TASK TO CARRY OUT: The listing below is to be given again in full and word for word, without its images.
_ _ _ _
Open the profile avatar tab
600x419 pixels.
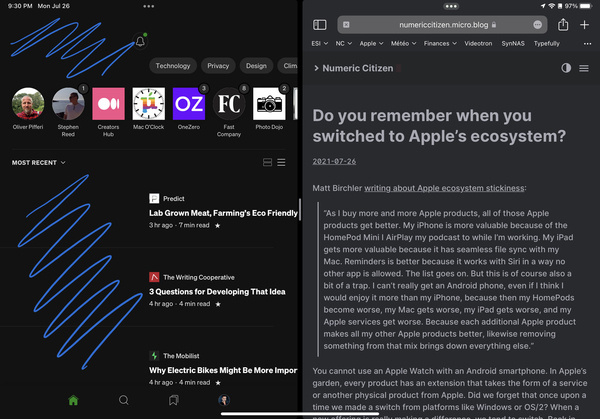point(225,400)
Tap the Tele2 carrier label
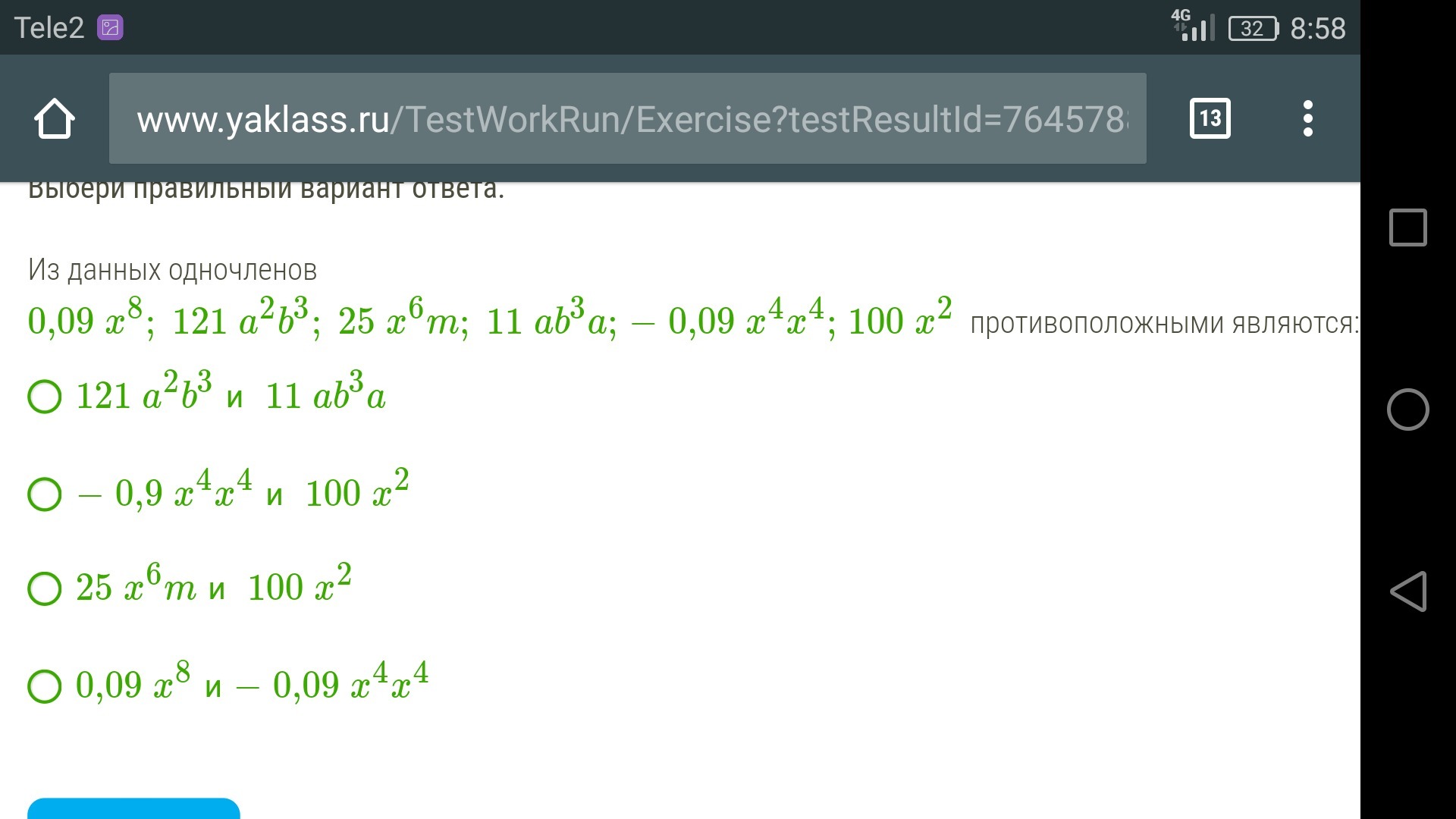This screenshot has width=1456, height=819. click(x=49, y=28)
_ _ _ _
RESULT:
Open the profile avatar tab
600x419 pixels.
point(225,400)
Tap the Tele2 carrier label
This screenshot has width=1456, height=819. click(x=49, y=28)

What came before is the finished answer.